The other suit before the justices, filed only Tuesday, is a claim by Republican Attorney General Ken Paxton of Texas that the state's citizens' political rights were unconstitutionally limited when rules for mail-in voting were relaxed in Wisconsin, Pennsylvania and two other battlegrounds Biden carried, Georgia and Michigan. All of them have Republican-majority legislatures. They account for 62 of the 306 electoral votes Biden can legitimately claim, but Texas says all those votes should be disallowed.
The high court has the power, but is not required, to decide lawsuits one state brings against another.

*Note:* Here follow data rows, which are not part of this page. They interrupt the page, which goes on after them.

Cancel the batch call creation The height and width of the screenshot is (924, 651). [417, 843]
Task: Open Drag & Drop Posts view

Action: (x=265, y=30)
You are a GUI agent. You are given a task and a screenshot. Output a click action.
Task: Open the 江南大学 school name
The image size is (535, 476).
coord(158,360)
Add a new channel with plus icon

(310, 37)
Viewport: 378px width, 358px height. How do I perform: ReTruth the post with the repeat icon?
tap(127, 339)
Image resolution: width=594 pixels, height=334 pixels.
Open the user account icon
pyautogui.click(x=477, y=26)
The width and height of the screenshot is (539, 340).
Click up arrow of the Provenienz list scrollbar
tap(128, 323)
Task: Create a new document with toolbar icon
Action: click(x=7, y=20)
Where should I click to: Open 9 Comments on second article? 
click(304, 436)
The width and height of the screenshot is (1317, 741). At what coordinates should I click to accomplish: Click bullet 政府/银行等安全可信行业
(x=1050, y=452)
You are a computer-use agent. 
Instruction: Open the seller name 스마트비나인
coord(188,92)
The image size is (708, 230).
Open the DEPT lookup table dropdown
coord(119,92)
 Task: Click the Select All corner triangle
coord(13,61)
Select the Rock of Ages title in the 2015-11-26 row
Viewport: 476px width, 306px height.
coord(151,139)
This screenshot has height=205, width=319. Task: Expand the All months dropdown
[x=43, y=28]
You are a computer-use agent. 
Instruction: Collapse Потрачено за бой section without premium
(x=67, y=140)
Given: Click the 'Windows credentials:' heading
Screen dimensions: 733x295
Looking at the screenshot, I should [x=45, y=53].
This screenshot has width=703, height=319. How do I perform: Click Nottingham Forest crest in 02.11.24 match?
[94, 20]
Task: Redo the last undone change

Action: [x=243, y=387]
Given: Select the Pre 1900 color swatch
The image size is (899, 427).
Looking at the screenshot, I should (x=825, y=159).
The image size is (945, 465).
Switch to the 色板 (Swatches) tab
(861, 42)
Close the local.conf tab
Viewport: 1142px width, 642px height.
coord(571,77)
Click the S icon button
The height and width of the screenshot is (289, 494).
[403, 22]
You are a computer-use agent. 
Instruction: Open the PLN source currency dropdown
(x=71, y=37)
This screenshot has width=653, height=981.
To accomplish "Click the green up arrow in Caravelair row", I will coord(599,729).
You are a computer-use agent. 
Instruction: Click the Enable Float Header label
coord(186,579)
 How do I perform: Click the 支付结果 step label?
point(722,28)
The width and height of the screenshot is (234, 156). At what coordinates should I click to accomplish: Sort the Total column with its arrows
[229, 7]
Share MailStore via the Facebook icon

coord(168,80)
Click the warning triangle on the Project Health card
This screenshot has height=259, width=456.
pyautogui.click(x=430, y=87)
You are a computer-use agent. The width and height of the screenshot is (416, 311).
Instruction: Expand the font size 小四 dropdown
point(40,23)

Attorneys general from the defendant states dismissed the Texas case with an array of colorful language.
But Trump on Wednesday said he would put lawyers to work arguing the Texas side of the case, declaring on Twitter: "We will be INTERVENING in the Texas (plus many other states) case. This is the big one. Our Country needs a victory!"
He offered no other details, such as whether he would ask his campaign attorneys or the Justice Department to get involved.
A Wisconsin appeals court will hear arguments Thursday on a long-odds suit alleging the state Elections Board permitted the finalizing of election results despite claims of irregularities in Milwaukee and Madison — and that as a result the statewide result should be tossed and the GOP Legislature should get to pick the electors.
Missing the safe harbor deadline does not nullify Wisconsin's 10 electoral votes, but it will make them slightly more vulnerable in Congress, where GOP Rep. Mo Brooks of Alabama says he will mount a challenge he has not detailed. Still, it's essentially inconceivable the Democratic-majority House would vote to throw out any slate of Biden electors.
Pennsylvania's 20 electoral votes, which Biden carried by 80,000 votes, were locked down Tuesday by a single, 18-word sentence ending with the word "denied."
The appeal, by Republicans led by Rep. Mike Kelly, argued that a state law enacted last year (with just one GOP "no" vote) allowing all Pennsylavnians to vote by mail without an excuse violated the state Constitution — and so all 2.5 million mailed ballots, mainly cast by Democrats, should be thrown out. Gov. Tom Wolf, a Democrat, argued in his brief to the justices that their getting involved in such a purely state matter would be "one of the most dramatic, disruptive invocations of judicial power in the history of the republic."
Meanwhile, almost all GOP members of Congress are declining to commit themselves publicly to the correct answer to the question: Has Biden won the election? Some say they may do so after the electors meet across the country Monday, while others say they will wait until Congress counts their votes in four weeks.
Meantime, their refusal to agree on the facts is furthering the undermining of voter confidence and putting a cloud over the peaceful transfer of power and the onset of the Biden administration.